IBI
Iglesia Bíblica de la Gracia
Cornelia Hernández • 15 octubre, 2021
La insatisfacción puede habitar en el corazón del creyente aun cuando reconoce la bondad de Dios en su vida. Cornelia Hernández comparte su propia experiencia: creció sin su padre tras el divorcio de sus padres, y aunque Dios transformó su vida de maneras extraordinarias, había un rincón de su corazón que cuestionaba por qué Dios no le había dado "otro papá". Esa queja silenciosa revelaba algo más profundo: una perspectiva incorrecta de la realidad y una duda sobre el plan de Dios. La queja, entendida bíblicamente, no es simplemente expresar que algo no nos gusta, sino una expresión de descontento contra lo que Dios ha determinado para nuestra vida.

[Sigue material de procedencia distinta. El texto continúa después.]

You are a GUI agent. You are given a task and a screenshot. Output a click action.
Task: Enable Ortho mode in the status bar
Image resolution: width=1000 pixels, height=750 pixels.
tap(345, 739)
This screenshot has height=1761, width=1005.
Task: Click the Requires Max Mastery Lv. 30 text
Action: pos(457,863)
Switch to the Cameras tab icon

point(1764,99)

Segunda de Pedro 1:3 afirma que el divino poder de Dios nos ha concedido todo lo que necesitamos para la vida y la piedad, mediante el conocimiento de Cristo. No nos falta nada para vivir y santificarnos; el problema está en que vemos las circunstancias con una percepción limitada por nuestro pecado. La queja revela lo que hay en nuestro corazón cuando las circunstancias nos aprietan: incredulidad, orgullo, autosuficiencia. Como el hijo mayor de la parábola, podemos lucir bien por fuera mientras por dentro envidiamos o nos comparamos.
La respuesta ante la insatisfacción incluye tres movimientos: aceptar que nuestras circunstancias provienen de la mano de Dios, arrepentirnos de las actitudes pecaminosas que la queja revela, y cultivar un corazón agradecido. Las dificultades son también muestras de la bondad de Dios —como una inyección dolorosa que baja la fiebre—, herramientas que él usa para formar el carácter de Cristo en nosotros. Primera de Tesalonicenses 5:18 no sugiere, sino que manda: "Den gracias en todo". La gratitud no depende de que las circunstancias mejoren, sino de conocer el carácter de Aquel que nos sostiene.

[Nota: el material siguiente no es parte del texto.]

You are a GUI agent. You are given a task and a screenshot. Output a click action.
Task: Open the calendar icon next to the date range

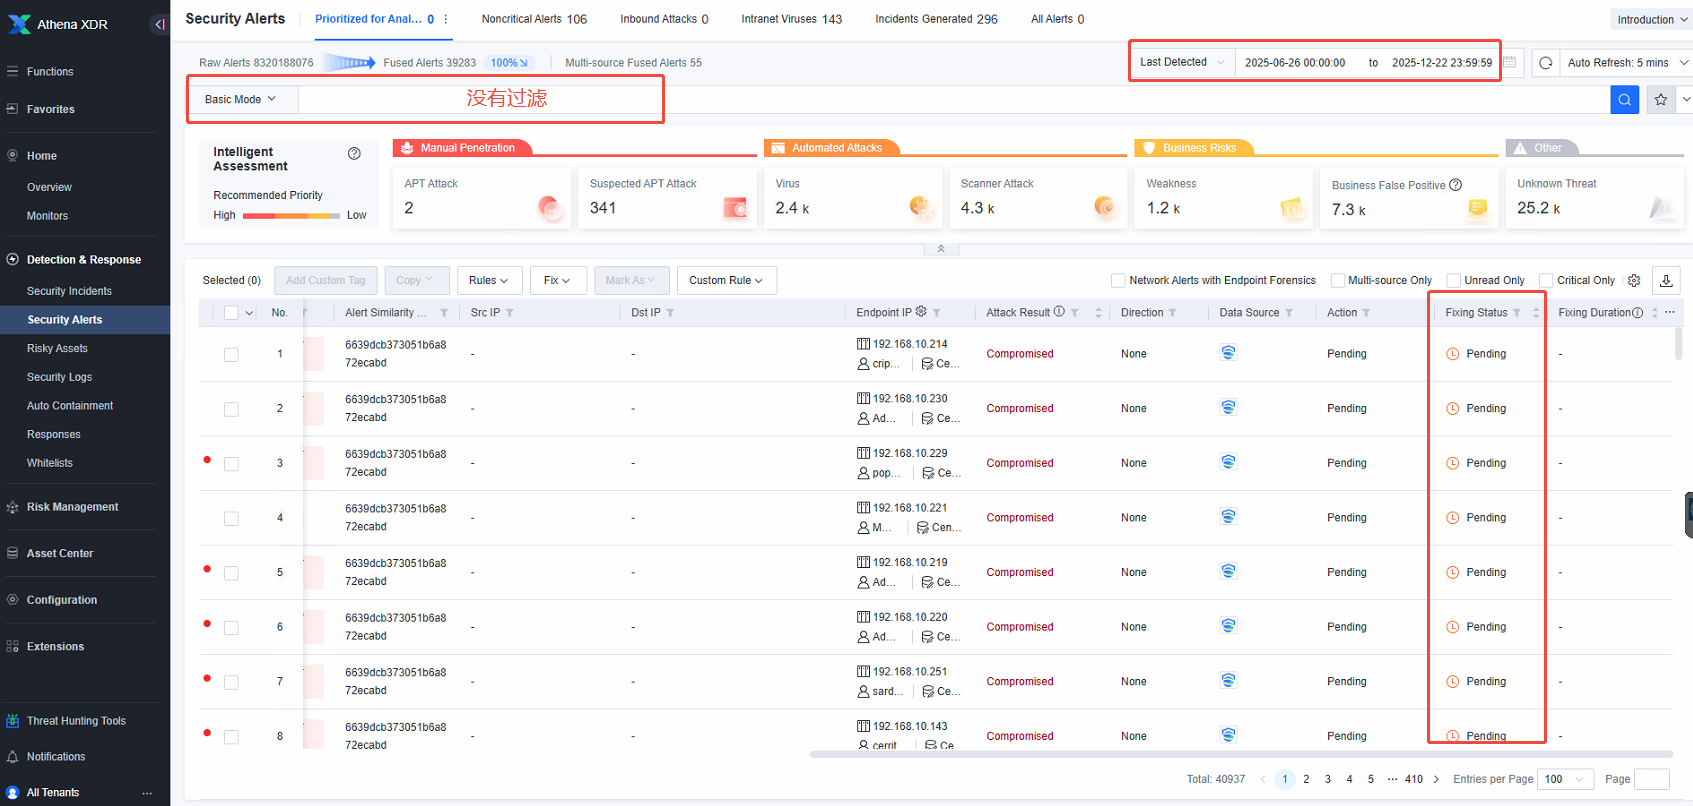1510,62
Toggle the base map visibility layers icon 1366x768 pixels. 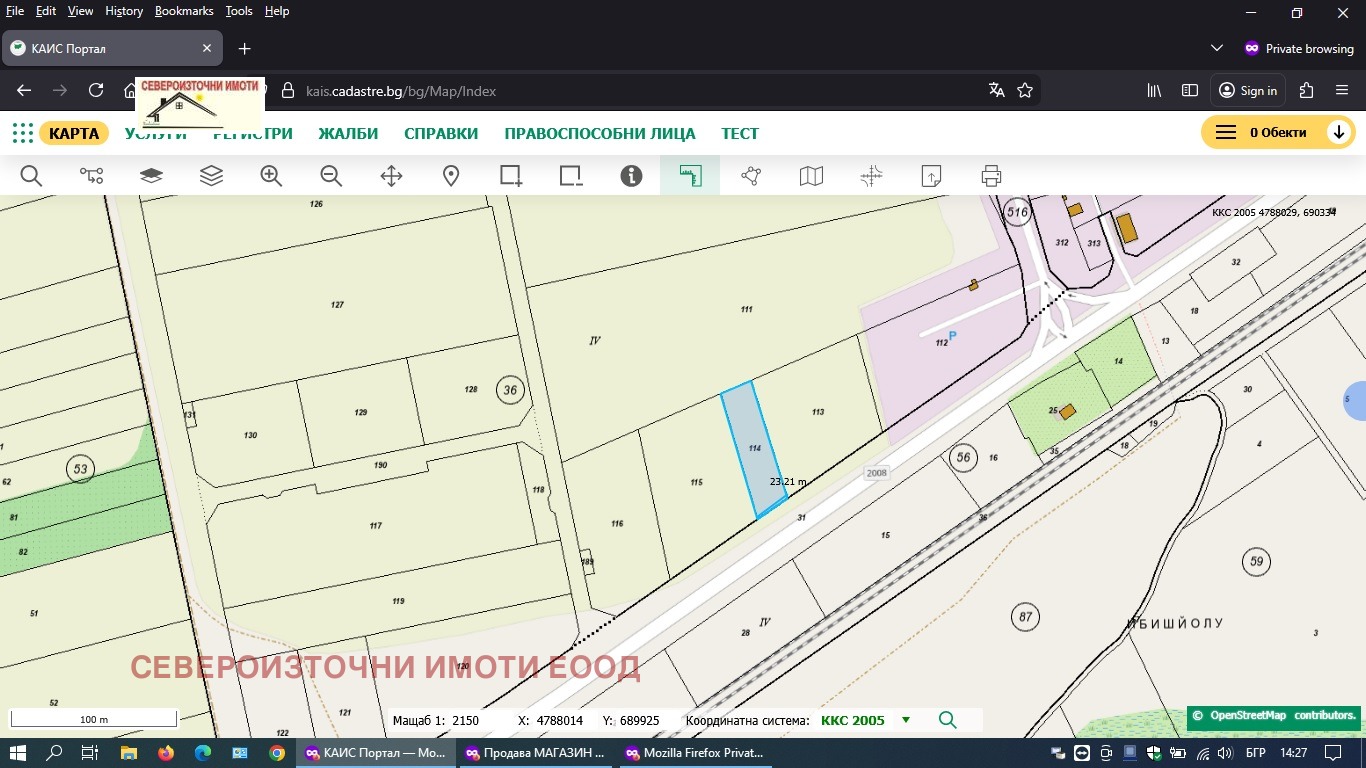(151, 175)
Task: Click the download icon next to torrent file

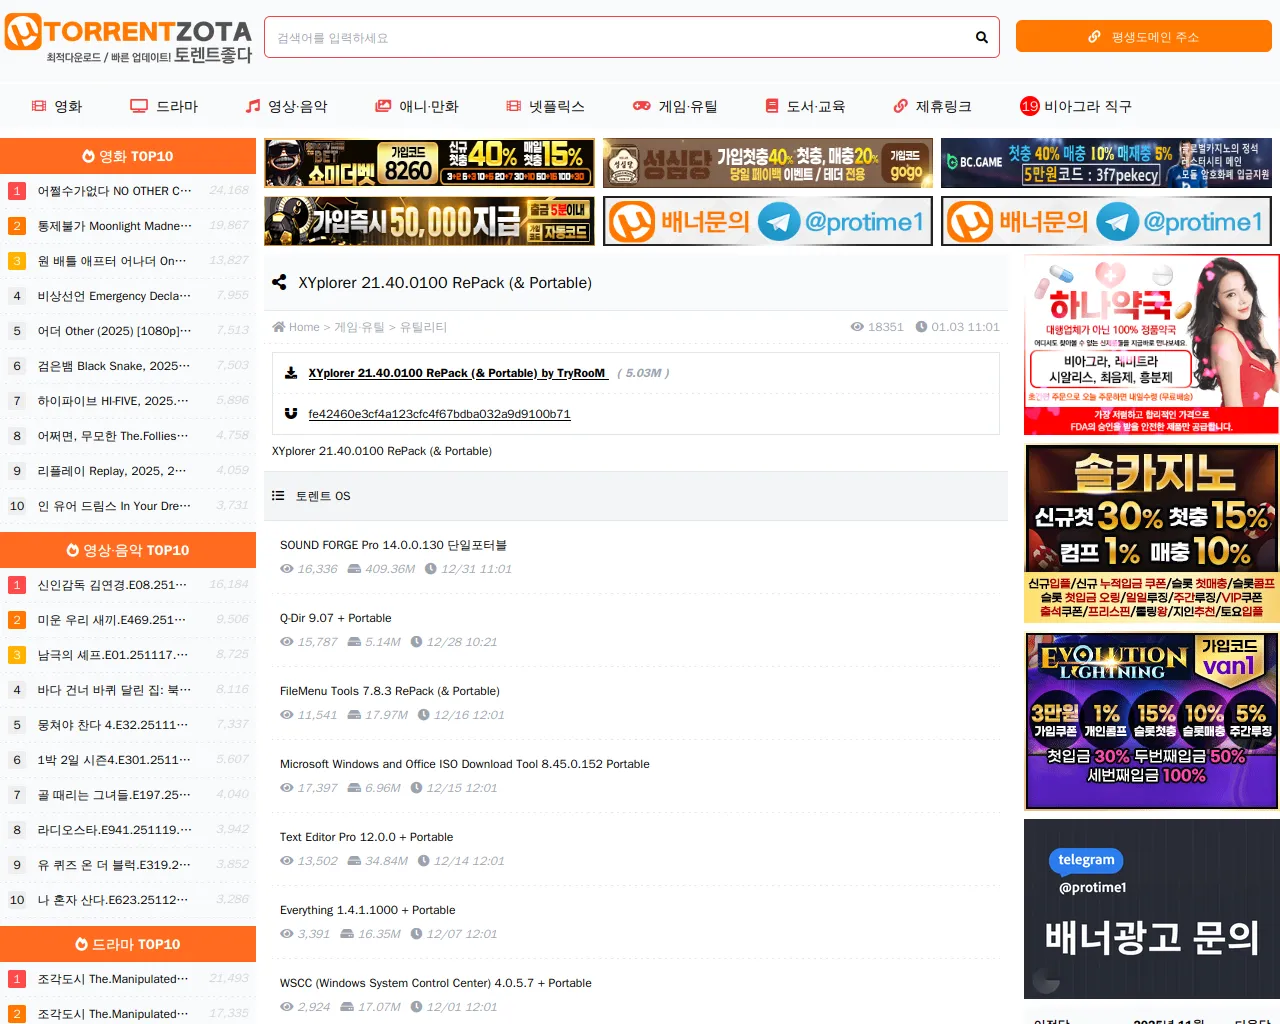Action: (x=291, y=373)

Según la enseñanza, ¿cuál es la diferencia entre expresar que algo no te gusta y la queja que la Biblia señala como pecado?
¿Qué revela Segunda de Pedro 1:3 sobre lo que Dios ya nos ha dado, y cómo se relaciona esto con nuestra tendencia a pensar que nos falta algo para vivir una vida piadosa?

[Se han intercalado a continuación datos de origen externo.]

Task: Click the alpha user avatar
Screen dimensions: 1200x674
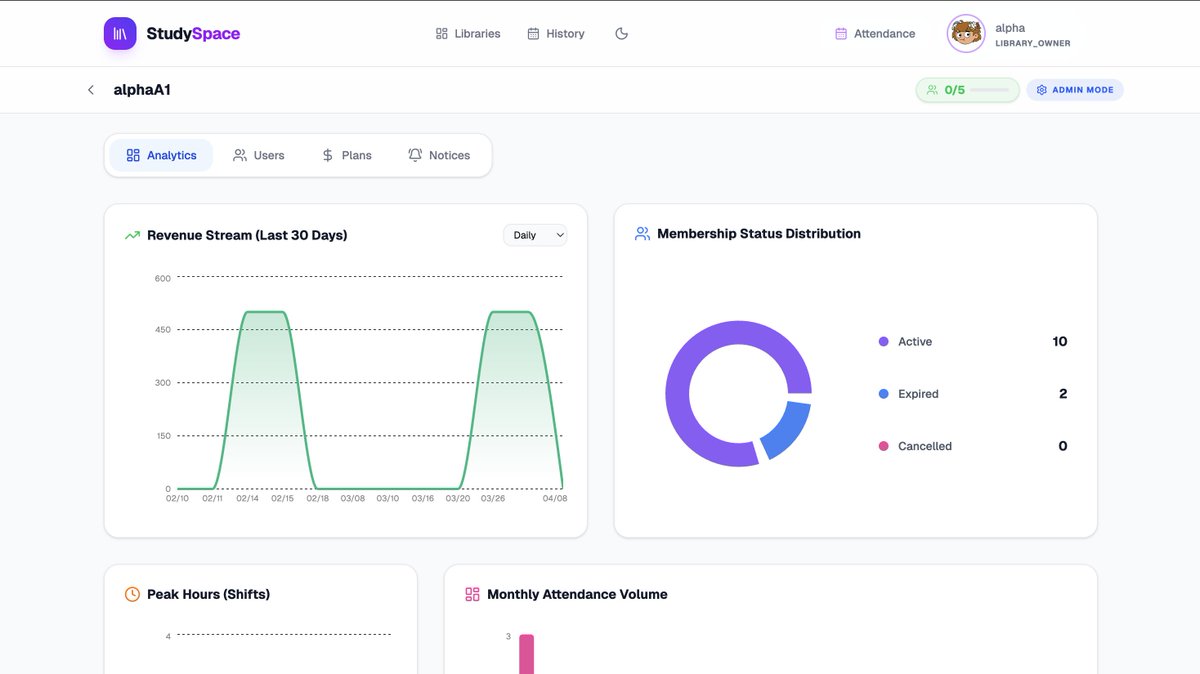Action: (x=966, y=34)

Cuando las circunstancias cambian y no salen a tu favor, ¿qué actitudes o reacciones suelen salir de ti? ¿Qué podría estar revelando eso sobre lo que realmente hay en tu corazón?
¿Hay algún área de tu vida —tu pasado, tu cuerpo, tus relaciones, tu situación actual— donde secretamente cuestionas si Dios se "equivocó" o pudo haberlo hecho mejor? ¿Cómo afecta eso tu relación con él?
La clase menciona que el hijo mayor de la parábola lucía como "el bueno" hasta que las circunstancias cambiaron y revelaron su verdadera motivación. ¿Cómo podemos discernir si servimos a Dios porque lo amamos o porque esperamos ciertos beneficios de él?